(Data shown)
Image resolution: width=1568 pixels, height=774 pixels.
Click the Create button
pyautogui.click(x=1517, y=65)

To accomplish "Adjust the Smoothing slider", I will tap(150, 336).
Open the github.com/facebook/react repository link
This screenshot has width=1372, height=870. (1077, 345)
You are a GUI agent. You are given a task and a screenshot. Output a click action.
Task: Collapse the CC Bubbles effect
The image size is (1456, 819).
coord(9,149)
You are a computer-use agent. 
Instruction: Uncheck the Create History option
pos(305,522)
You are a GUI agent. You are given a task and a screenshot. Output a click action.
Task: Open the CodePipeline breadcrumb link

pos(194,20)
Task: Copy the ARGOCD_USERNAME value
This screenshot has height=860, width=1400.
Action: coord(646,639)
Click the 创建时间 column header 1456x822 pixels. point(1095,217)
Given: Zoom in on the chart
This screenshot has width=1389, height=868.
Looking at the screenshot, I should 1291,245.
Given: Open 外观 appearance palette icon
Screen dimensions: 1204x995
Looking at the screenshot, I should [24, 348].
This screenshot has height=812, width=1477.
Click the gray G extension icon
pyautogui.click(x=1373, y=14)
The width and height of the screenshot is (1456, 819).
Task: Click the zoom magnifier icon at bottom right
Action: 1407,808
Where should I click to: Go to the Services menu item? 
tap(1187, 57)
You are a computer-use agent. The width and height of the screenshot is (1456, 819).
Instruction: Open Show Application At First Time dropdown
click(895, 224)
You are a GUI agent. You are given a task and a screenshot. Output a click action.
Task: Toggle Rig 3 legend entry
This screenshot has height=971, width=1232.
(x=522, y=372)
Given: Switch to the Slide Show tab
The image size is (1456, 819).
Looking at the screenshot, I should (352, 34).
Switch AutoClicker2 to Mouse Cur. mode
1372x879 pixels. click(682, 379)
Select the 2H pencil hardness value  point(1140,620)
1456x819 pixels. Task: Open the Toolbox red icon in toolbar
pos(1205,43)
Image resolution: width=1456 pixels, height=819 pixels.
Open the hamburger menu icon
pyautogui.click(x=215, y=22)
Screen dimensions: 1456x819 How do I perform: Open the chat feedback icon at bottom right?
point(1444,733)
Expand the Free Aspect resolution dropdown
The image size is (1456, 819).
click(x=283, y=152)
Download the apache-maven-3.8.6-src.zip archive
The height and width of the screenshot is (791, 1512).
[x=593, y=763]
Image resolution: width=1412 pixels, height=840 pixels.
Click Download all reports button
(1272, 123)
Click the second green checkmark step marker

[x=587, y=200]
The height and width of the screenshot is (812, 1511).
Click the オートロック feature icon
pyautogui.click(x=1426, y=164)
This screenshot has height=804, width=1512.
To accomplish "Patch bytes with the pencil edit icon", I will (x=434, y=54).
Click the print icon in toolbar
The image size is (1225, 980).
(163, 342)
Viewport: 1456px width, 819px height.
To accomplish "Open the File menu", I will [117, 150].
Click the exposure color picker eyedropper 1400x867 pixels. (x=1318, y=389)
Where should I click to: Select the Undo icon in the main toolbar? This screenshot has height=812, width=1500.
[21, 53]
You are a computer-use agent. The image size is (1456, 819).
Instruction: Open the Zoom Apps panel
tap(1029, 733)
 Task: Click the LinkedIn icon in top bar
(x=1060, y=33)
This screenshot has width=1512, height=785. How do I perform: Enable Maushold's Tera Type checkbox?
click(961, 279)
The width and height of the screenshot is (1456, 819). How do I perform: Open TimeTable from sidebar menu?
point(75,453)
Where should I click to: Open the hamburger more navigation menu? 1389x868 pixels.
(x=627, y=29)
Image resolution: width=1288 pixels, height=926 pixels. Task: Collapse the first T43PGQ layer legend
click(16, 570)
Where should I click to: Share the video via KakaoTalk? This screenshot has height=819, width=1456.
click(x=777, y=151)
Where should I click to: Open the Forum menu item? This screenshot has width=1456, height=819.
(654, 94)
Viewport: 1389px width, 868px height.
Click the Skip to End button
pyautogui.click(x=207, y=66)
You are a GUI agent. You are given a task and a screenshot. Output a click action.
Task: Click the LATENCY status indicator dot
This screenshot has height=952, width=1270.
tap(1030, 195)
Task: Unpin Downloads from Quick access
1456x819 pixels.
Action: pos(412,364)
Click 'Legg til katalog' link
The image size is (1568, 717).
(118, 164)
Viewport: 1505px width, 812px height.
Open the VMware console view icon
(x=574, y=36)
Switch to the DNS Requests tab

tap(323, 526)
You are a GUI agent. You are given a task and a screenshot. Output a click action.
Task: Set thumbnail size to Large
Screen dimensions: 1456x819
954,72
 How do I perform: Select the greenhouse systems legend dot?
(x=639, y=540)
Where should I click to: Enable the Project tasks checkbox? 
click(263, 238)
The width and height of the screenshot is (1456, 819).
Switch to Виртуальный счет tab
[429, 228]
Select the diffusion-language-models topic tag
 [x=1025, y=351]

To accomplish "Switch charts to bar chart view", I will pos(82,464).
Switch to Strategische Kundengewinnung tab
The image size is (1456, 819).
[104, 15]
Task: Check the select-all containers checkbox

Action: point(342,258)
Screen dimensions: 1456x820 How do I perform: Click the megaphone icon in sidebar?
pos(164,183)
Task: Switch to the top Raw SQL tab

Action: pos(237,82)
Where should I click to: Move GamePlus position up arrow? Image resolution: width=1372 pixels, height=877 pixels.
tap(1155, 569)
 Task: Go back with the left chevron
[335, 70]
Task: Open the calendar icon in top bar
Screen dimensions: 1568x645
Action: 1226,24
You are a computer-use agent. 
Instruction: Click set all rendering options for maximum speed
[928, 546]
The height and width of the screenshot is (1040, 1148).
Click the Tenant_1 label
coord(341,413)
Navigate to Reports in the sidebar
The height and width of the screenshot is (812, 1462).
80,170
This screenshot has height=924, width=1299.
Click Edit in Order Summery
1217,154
(End Data shown)
## Task details
Every line of the listing that holds the word "value" is to be found and copied.

## Answer area
Task: Copy the ARGOCD_USERNAME value
Select the 2H pencil hardness value  point(1140,620)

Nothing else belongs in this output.